**WHAT THE TASK ASKS**
Find the line holding "artificial intelligence (166, 1805)" in the entries below. Give it again exactly, along with every line after it up to and including the line holding "prospect management (61, 1991)".

**RECORD EXTRACTS**
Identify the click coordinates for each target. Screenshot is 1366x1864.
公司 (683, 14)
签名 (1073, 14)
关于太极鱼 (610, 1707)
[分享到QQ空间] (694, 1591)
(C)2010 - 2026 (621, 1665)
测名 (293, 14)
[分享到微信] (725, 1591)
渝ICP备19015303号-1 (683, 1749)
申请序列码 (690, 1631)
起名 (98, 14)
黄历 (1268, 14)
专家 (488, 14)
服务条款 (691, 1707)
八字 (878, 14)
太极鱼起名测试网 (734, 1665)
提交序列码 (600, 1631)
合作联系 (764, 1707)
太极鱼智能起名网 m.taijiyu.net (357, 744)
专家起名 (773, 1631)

--

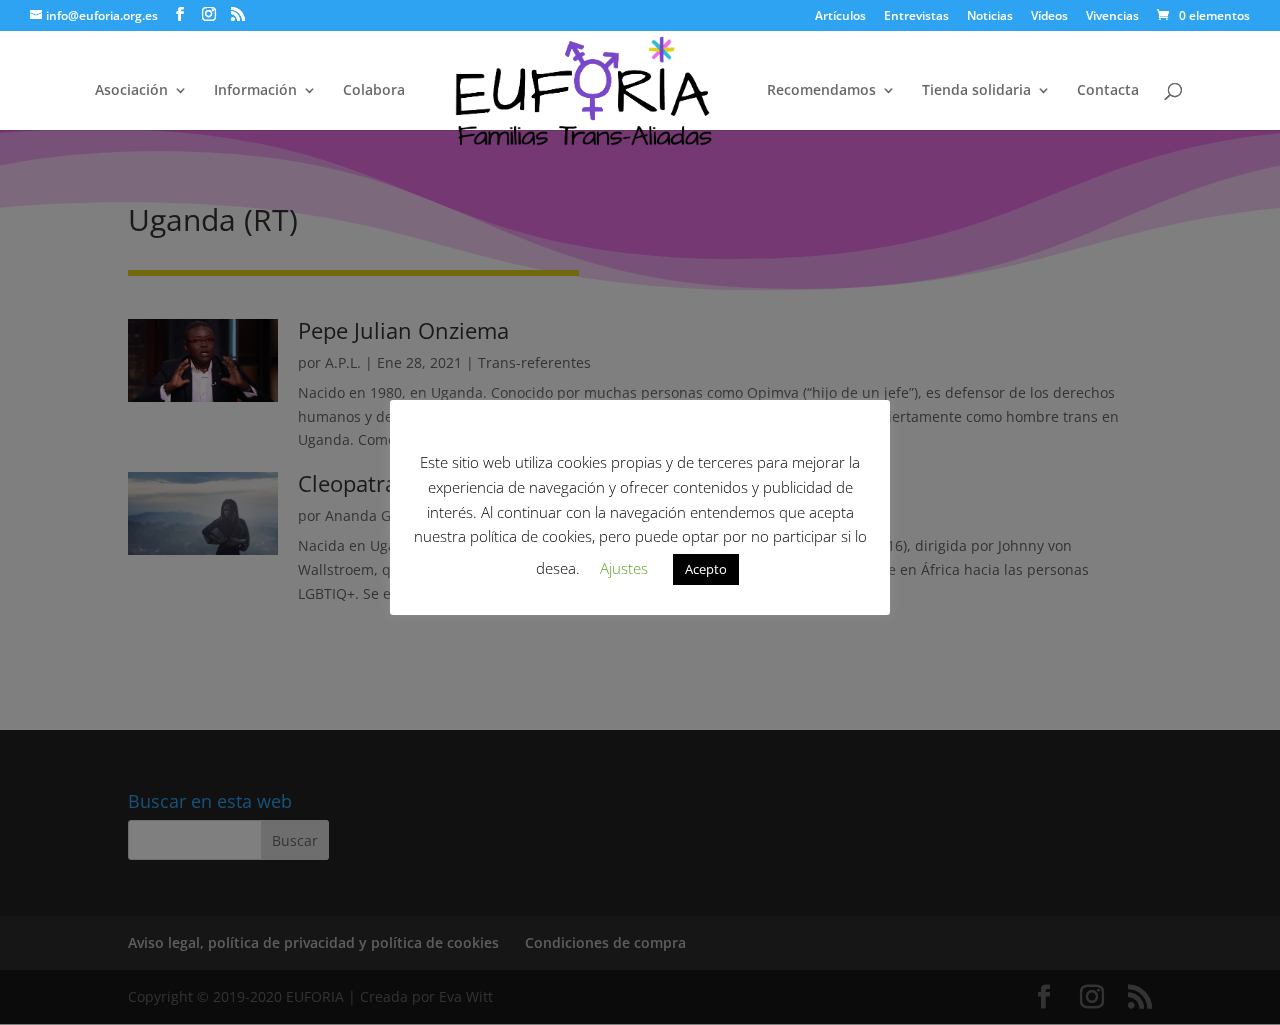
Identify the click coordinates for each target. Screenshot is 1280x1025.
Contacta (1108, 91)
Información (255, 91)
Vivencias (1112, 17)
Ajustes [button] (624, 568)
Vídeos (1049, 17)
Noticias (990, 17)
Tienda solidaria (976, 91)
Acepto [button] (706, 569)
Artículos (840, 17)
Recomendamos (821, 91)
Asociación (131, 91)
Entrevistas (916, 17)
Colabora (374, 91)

* * *

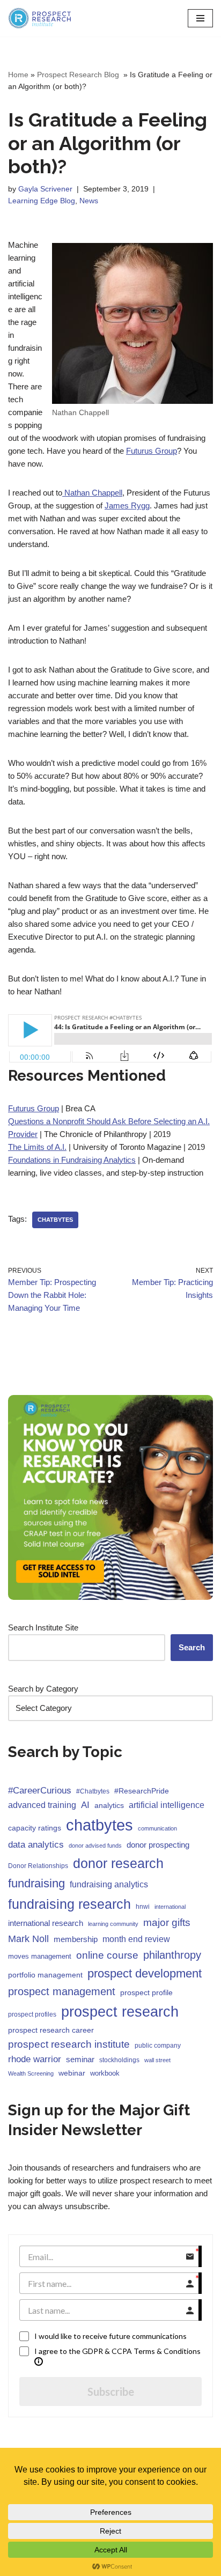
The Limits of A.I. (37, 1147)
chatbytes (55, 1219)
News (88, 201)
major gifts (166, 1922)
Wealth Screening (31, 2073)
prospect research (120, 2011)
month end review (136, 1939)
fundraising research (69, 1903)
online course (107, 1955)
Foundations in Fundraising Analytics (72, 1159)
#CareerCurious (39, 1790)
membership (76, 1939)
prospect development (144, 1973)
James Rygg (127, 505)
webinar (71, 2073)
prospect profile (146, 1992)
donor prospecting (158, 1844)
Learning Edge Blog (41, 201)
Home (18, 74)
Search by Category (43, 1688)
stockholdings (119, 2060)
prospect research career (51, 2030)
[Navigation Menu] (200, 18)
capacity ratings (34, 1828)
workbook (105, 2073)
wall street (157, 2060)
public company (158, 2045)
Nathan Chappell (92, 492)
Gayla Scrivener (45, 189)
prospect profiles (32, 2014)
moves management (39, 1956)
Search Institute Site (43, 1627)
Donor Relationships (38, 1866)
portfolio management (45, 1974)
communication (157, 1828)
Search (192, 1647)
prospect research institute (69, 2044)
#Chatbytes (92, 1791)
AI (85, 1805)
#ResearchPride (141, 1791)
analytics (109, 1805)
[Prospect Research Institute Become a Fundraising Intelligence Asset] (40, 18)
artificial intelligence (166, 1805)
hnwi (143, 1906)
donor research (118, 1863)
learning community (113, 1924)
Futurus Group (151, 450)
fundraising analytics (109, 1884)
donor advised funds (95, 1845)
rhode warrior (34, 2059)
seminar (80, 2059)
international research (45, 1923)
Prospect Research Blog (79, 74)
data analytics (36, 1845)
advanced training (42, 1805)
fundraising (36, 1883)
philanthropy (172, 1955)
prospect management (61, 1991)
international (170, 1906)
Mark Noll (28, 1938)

**ANSWER BELOW**
artificial intelligence (166, 1805)
hnwi (143, 1906)
donor research (118, 1863)
learning community (113, 1924)
Futurus Group (151, 450)
fundraising analytics (109, 1884)
donor advised funds (95, 1845)
rhode warrior (34, 2059)
seminar (80, 2059)
international research (45, 1923)
Prospect Research Blog (79, 74)
data analytics (36, 1845)
advanced training (42, 1805)
fundraising (36, 1883)
philanthropy (172, 1955)
prospect management (61, 1991)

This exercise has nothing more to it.